Mientras el populismo va en caída libre y sus presidentes van a la cárcel, el país se adentra en una nueva etapa de su aprendizaje democrático, no tanto por algún despertar patriótico que hayan tenido las instituciones, sino más bien, por una especie de simbiosis donde el clamor ciudadano fue recogido por la administración estadounidense y hoy se juntan para encontrar respuestas oportunas  a la histórica demanda de que los recursos públicos se usen pragmática y honestamente.

Los grandes perdedores de la presente década han sido los gobiernos populistas, de izquierdas y derechas, cuyos gobernantes hoy son puestos en vitrina como incuestionablemente corruptos y apátridas.

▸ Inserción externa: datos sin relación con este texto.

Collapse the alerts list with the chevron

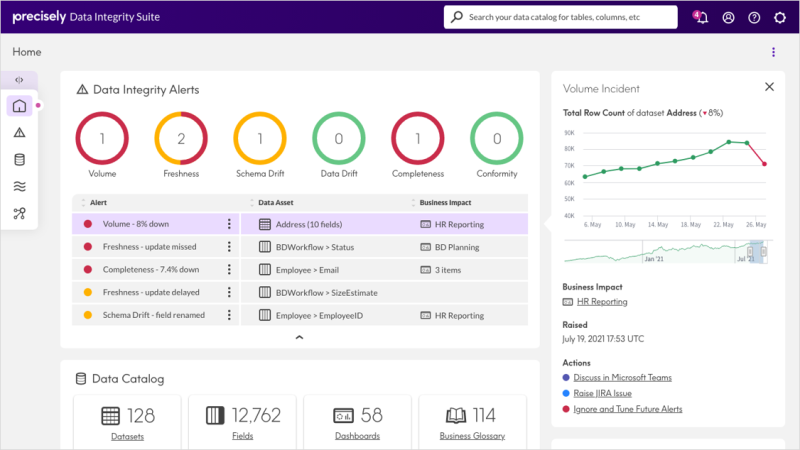299,337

El impulsor de la reforma económica china, Deng Xiaoping, al referirse al pragmatismo que debería adoptar su modelo (economía socialista de mercado)  dijo: “No importa que el gato sea blanco o negro; mientras pueda cazar ratones, es un buen gato”. La frase, claramente un alegato en pro del realismo económico, implica que la  corrupción es  inadmisible en el  funcionamiento de las instituciones, cuya efectividad en el modelo debe ser incuestionable.  Xiaoping tenía los pies sobre la tierra ante el contexto imperante de capitalismo global y economía de mercado, en donde no hay espacio para corruptos ni corruptores. Si no, pregúntese el querido lector el fin que tienen los corruptos en la China continental.

Los recientes acontecimientos producidos en nuestro país, especialmente el rol que viene desempeñando la Fiscalía General de la República, si bien es criticado por unos pocos, es también alabado por la inmensa mayoría de gente decente. El Salvador empieza a transitar por un camino de una sola vía, cuyo destino es el mismo  que todos queremos: un país en desarrollo, próspero y seguro, donde el majestuoso imperio de la Ley esté por encima de colores políticos, sesgos partidarios, posiciones sociales, categorías  económicas o credos religiosos.

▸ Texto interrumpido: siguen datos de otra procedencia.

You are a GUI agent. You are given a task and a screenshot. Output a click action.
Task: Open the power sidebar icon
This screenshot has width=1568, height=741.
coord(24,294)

Una de las críticas que se hace a las actuaciones del Fiscal General se orienta a decir que responden a una agenda diseñada para nuestro país por la poderosa nación del norte. Eso no debería extrañar a nadie, porque ni es una agenda exclusiva para nuestro país (incluye el Triángulo Norte) ni los EUA ha negado nunca sus intenciones respecto a El Salvador: Apoyar en seguridad; contribuir con el clima de inversión y combatir la corrupción. En este último aspecto, lo que hace la Fiscalía General es operativizar su mandato constitucional y lo que hacen los EUA es ejercer la acostumbrada presión político-diplomática para tener resultados concretos. Lo demás es paja.

Otra de las críticas que se escuchan (muy fumada por cierto) por parte de la izquierda, especialmente por el “nervioso” alcalde capitalino, es que “La Fiscalía está demasiado ocupada destruyendo a los enemigos de ARENA, quitando los obstáculos para el 2019. Todo orquestado por los que siempre han mandado en nuestro país. El que crea que esto es una cruzada por la justicia, está pecando de ingenuo. Este es un plan para que regrese ARENA. Y aparentemente, y para tristeza del futuro de mi país, este nuevo Fiscal ya está abordo”.

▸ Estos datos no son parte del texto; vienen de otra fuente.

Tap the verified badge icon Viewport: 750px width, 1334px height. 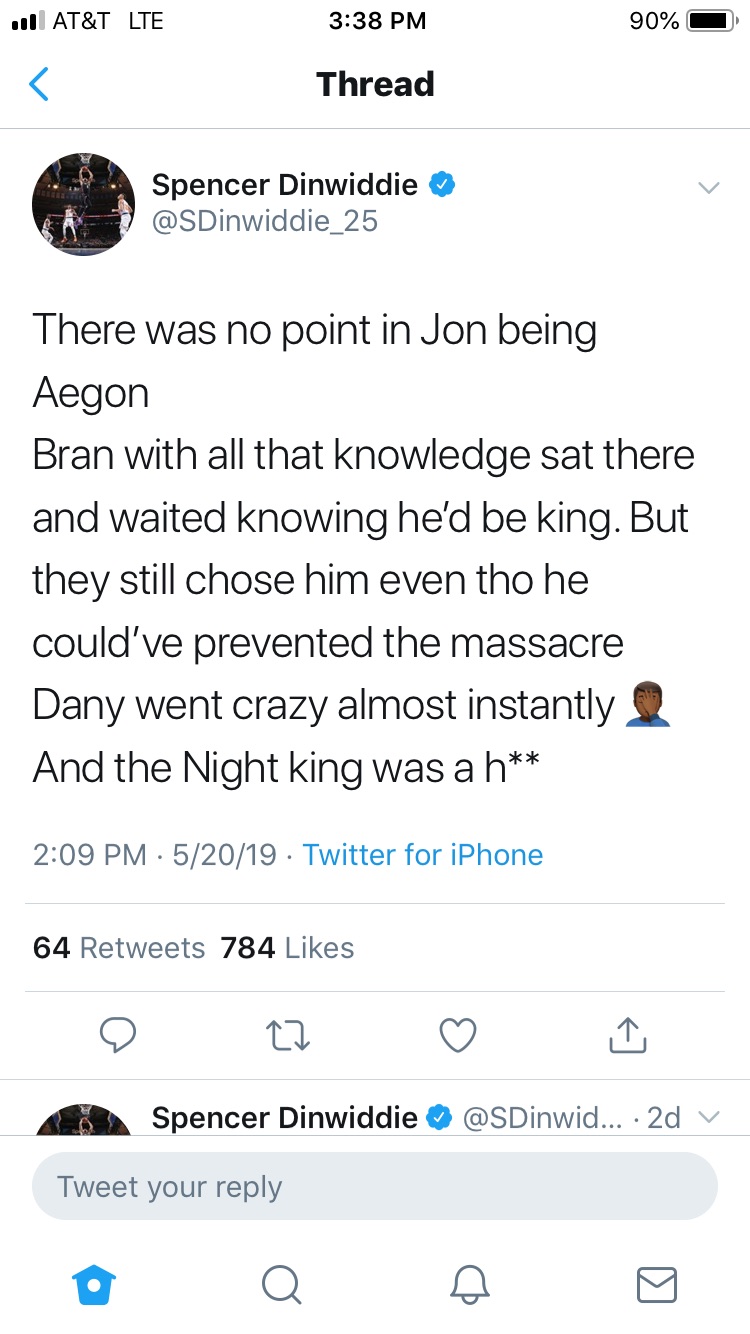click(x=441, y=185)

De ahí que la frase de Xiaoping, originalmente orientada hacia el plano de la política económica, tenga cabida en nuestra propia realidad institucional en provecho de la justica, la transparencia y la lucha contra la impunidad, cuya hora por fin ha llegado al país. Que el señor Alcalde siga matando su chucho a tiempo.

No nos equivoquemos, la corrupción y manipuleo impune de la institucionalidad democrática en los últimos 27 años, es la que ha frenado el desarrollo de El Salvador. Por tanto, no importa  el color del gato, sino que cace ratones. Y ya sabemos lo peligroso que resulta para una democracia no contar con gatos que verdaderamente exterminen a los nocivos roedores que, en nuestro caso, han engordado muchísimo, adoptando frente a nuestras propias narices, lujosísimos estilos de vida a costa de los sagrados intereses colectivos.